ZX Spectrum graphic modes

ZX Spectrum screen showing available colors

The ZX Spectrum is generally considered to have limited graphical capabilities in comparison to some other home computers of the same era such as the Commodore 64, largely due to its lack of a dedicated graphics chip. Nevertheless, throughout its commercial life and later activity on the demoscene, various techniques have been developed to provide (or emulate) improvements to the Spectrum's graphical output.

Color palette

The ZX Spectrum (and compatibles) computers uses a variation of the 4-bit RGBI palette philosophy. This results in each of the colors of the 3-bit palette having a basic and bright variant, with the exception of black. The bright half of the palette is generated using the video display's maximum voltage levels for each of the three R/G/B color components that a color uses. The basic half of the palette is displayed by simply reducing these voltages.
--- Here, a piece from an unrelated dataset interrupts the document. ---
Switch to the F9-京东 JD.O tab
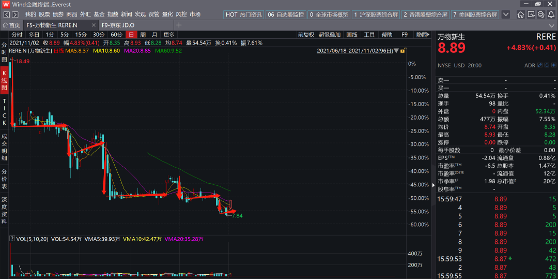Viewport: 558px width, 279px height. (x=118, y=25)
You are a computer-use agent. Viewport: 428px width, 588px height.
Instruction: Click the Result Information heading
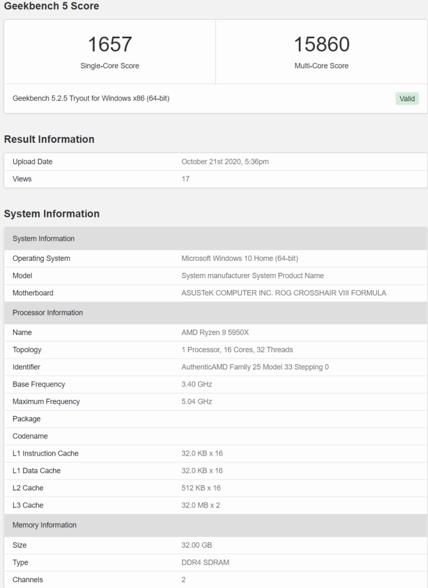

In the ZX Spectrum encoding the color components are in GRB order (from most to least significant bit) rather than the more common RGB order. The GRB order has the advantage that the color numbers become ordered by increasing luminance, so if viewed on black-and-white display the ordered sequence 0-7 would form a gradient from black to white. Specifically, blue has a binary weight of 1, red has a weight of 2, and green has a weight of 4. As with any binary number, these weights add up to produce a single decimal number that matches the displayed color, the effect of which can be seen in the table below (pay special attention to the "binary value" column).

For any value of n from 0 to 7, the following commands can be used to set or alter the screen's colors:

Furthermore, the BRIGHT command can be used to change the setting of the PAPER and INK commands' "bright" flag (the I in RGBI), giving them access to the entire 15-color palette. Settings of "0" and "1" turn bright mode off and on (respectively). Since only one bit within a color attribute byte is used to select the brightness for both foreground and background colors in a color cell, it is not possible to select both bright and basic color modes in the same color cell. The BORDER command does not use a bright flag, thus only the eight basic colors are supported.

Counting from least to most significant bit, an attribute byte dedicates three bits for the foreground color, three bits for the background color, one bit for the bright flag, and one bit for the flashing effect (which causes the video display to alternate foreground and background colors periodically).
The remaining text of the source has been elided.